Hard links and Unix/Linux file system index nodes (inodes)

Ian! D. Allen – www.idallen.com

Fall 2016 - September to December 2016 - Updated 2017-11-27 01:36 EST

1 OverviewIndexup to index

A feature of most Unix/Linux file systems is the ability to have two or more names for the same file data. These names are called hard links.

1.2 File data is stored by number in inodesIndexup to index

To make multiple names possible, in Unix/Linux the file data is stored in a different place than the file name. The file data is given a unique number, called an index node or inode number, and the file data is stored on disk using only that number (not the name).

The names of files are stored on disk in a separate directory.
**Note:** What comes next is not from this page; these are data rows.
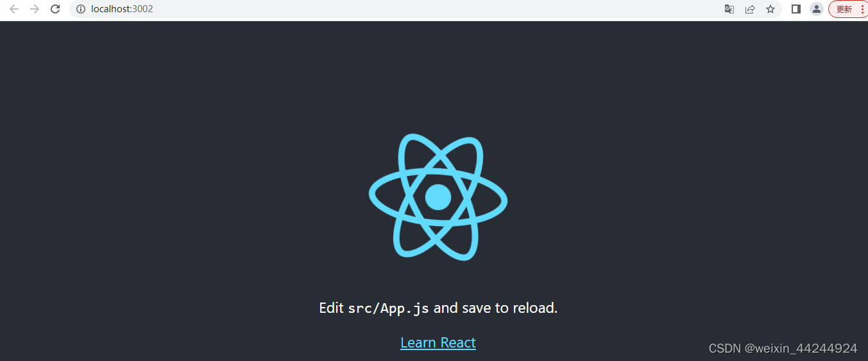The image size is (868, 361).
Task: View site information icon beside the URL
Action: coord(80,9)
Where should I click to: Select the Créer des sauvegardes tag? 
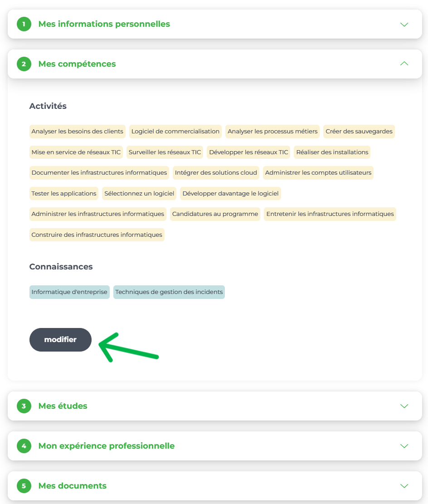(x=359, y=132)
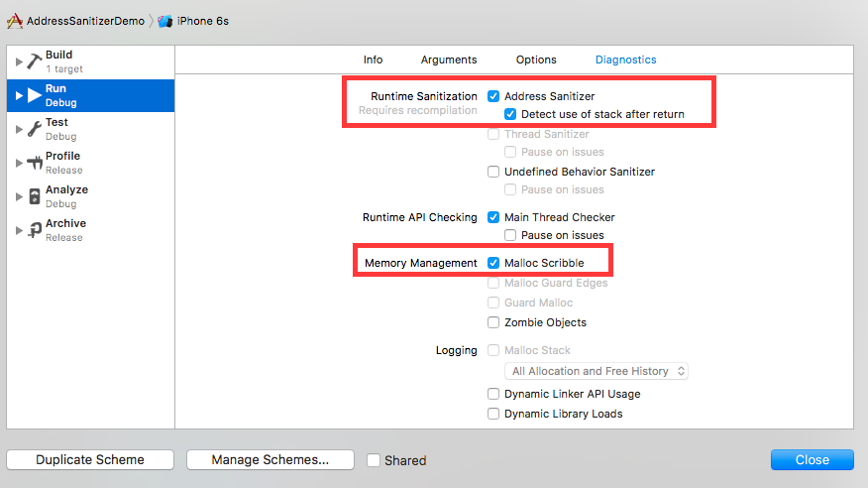Toggle the Shared scheme checkbox
Image resolution: width=868 pixels, height=488 pixels.
pyautogui.click(x=374, y=460)
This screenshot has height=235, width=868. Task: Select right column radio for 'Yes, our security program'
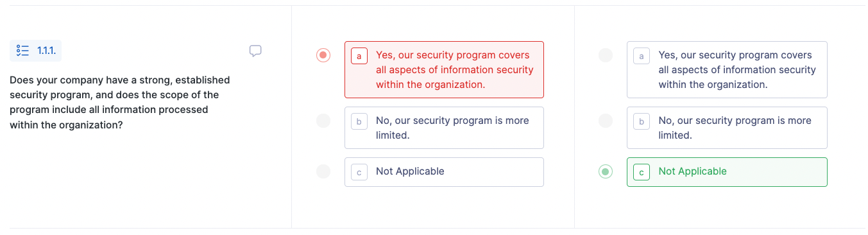click(x=606, y=55)
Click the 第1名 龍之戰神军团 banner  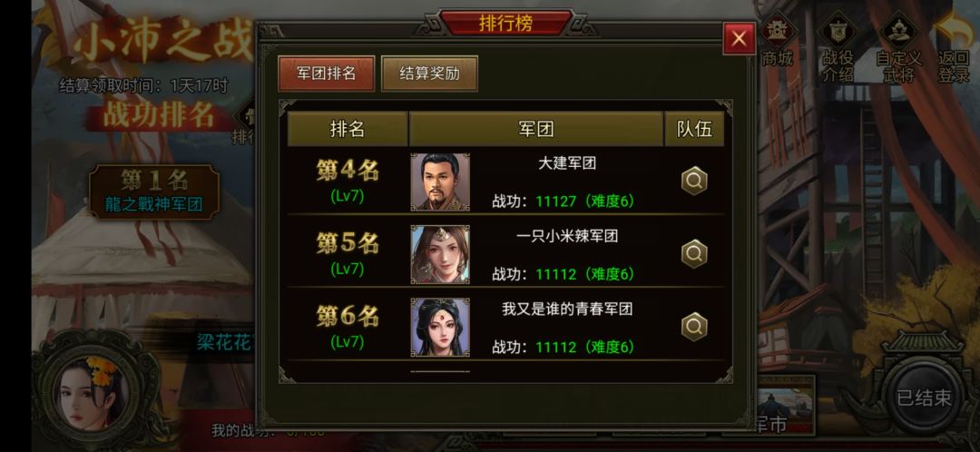pyautogui.click(x=154, y=192)
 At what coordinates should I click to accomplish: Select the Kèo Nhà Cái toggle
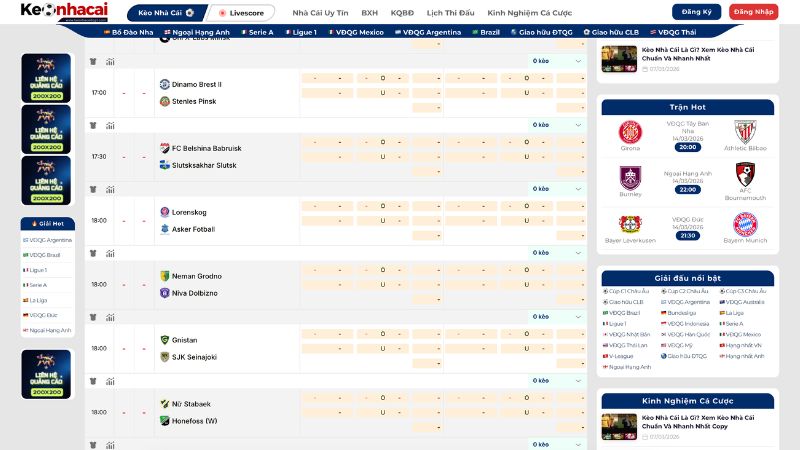click(166, 13)
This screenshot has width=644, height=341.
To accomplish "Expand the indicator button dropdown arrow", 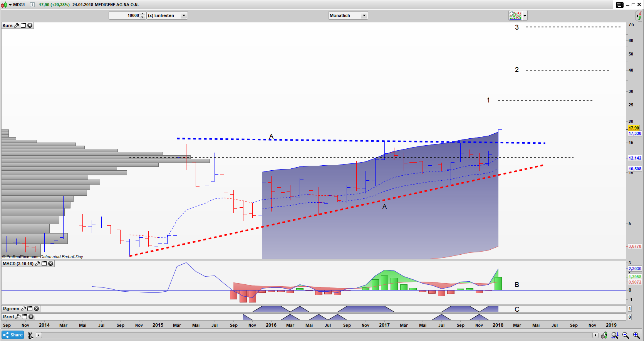I will (x=525, y=16).

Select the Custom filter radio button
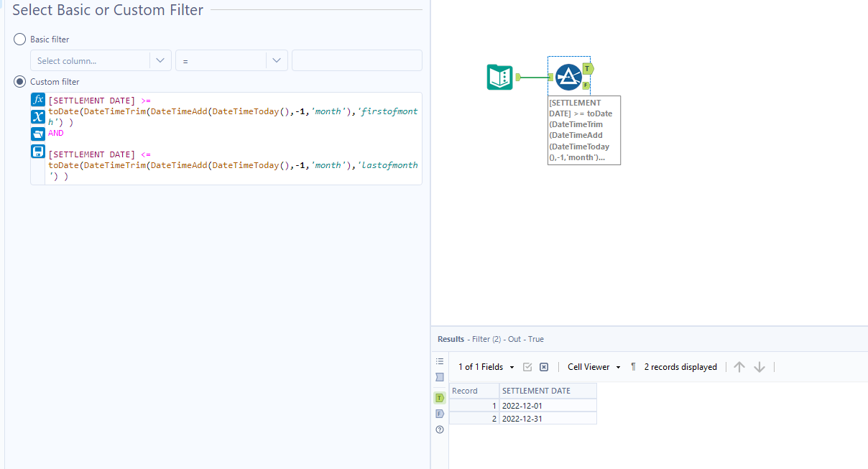[x=19, y=81]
Each file name is paired with just the inode number that matches the file data that goes with that name. The data is not stored with the name; only the inode number of the data is stored with the name. This makes it easy to have multiple names refer to the same inode number.

The ls command with the -i option will show you at the start of each output line the inode number paired with each file system name. The -d option to ls shows the actual directory permissions, not the directory contents:

$ ls -ild /bin /bin/bz*
711 drwxr-xr-x 2 root adm   4096 Jan 20 02:49 /bin/
601 -rwxr-xr-x 3 root root 31112 Dec 15  2011 /bin/bzcat
601 -rwxr-xr-x 3 root root 31112 Dec 15  2011 /bin/bzip2
444 -rwxr-xr-x 1 root root  2140 Dec 15  2011 /bin/bzdiff
[...]

We see above that directory /bin has its own inode number 711. The file names /bin/bzcat and /bin/bzip2 are both paired with inode 601 and the file name /bin/bzdiff is paired with inode 444.
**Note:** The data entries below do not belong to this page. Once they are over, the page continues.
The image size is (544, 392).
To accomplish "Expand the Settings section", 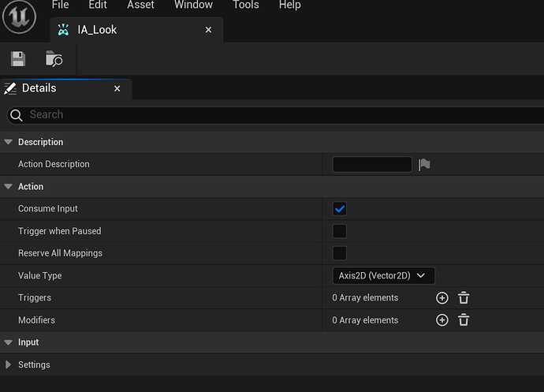I will click(9, 364).
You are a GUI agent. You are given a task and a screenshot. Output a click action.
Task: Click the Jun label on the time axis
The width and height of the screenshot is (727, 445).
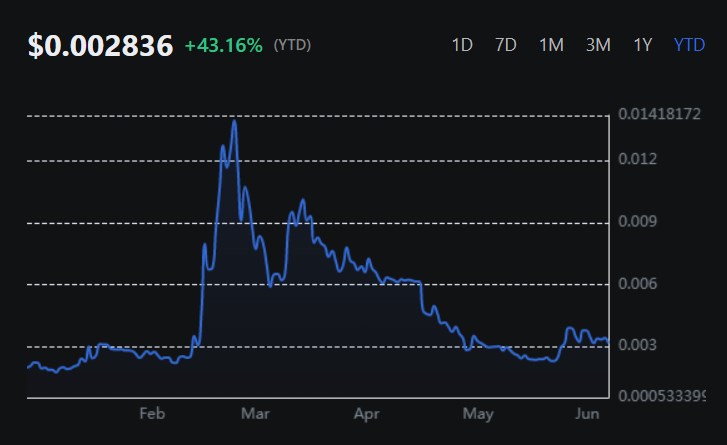(x=589, y=413)
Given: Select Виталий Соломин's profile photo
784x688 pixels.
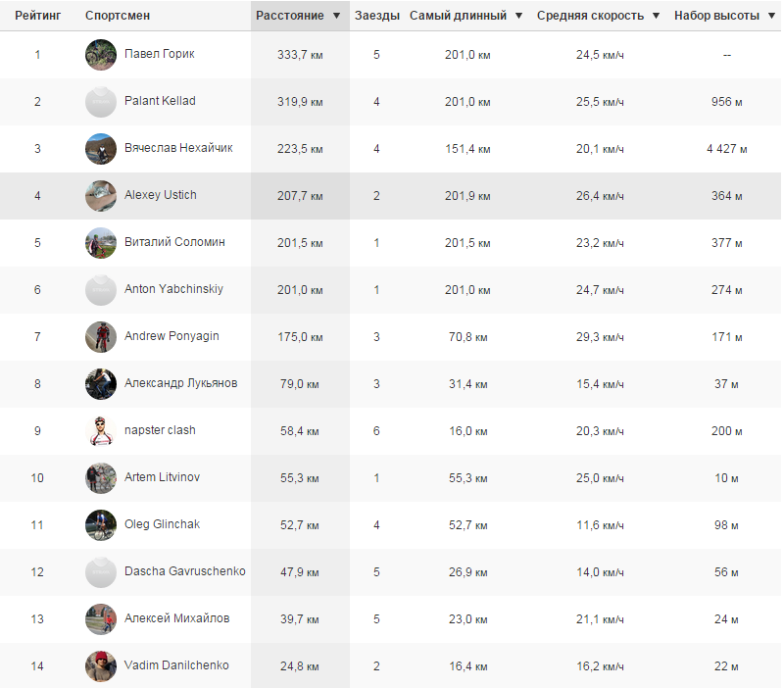Looking at the screenshot, I should coord(101,243).
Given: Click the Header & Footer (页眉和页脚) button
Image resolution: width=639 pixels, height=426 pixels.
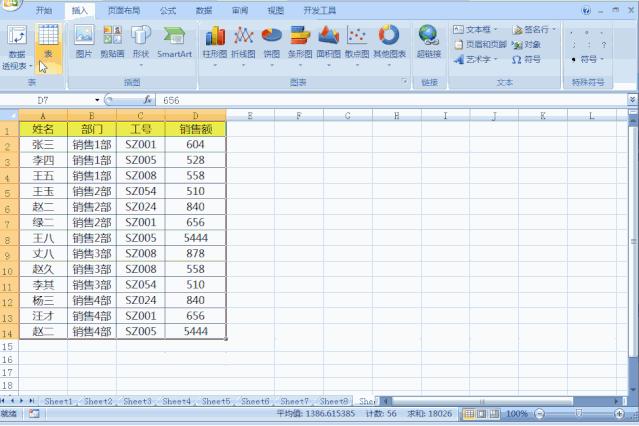Looking at the screenshot, I should (478, 45).
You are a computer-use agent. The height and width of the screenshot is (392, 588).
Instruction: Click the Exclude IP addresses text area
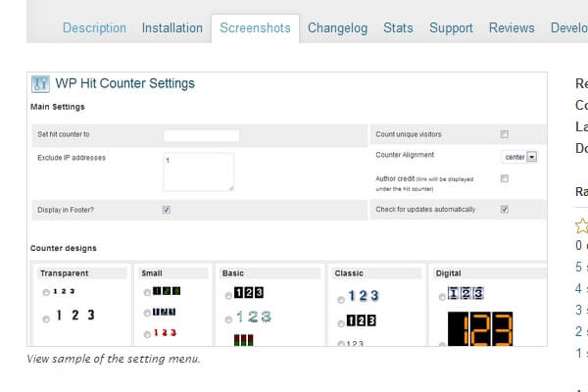click(x=198, y=171)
1.3 Two names – same inodeIndexup to index

The matching leading 601 inode numbers above show that the pathnames /bin/bzcat and /bin/bzip2 are not two different files. These are two names for the same 601 inode – two names for the same 601 file data. The file data is stored on disk just once under inode 601 and you can access this 601 inode data using either the pathname /bin/bzcat or the pathname /bin/bzip2. If you edit /bin/bzcat, you are editing the data stored in inode 601, and the changes will also be there when you access the same inode 601 using the alternate pathname /bin/bzip2. It’s the same as one person being called both “Bob” and “Robert” – both names lead to the same man; they are two names for the same thing.

2 Files and directories are inodesIndexup to index

To understand how Unix hard links and link counts work, it helps to understand how files and directories are stored in Unix file systems.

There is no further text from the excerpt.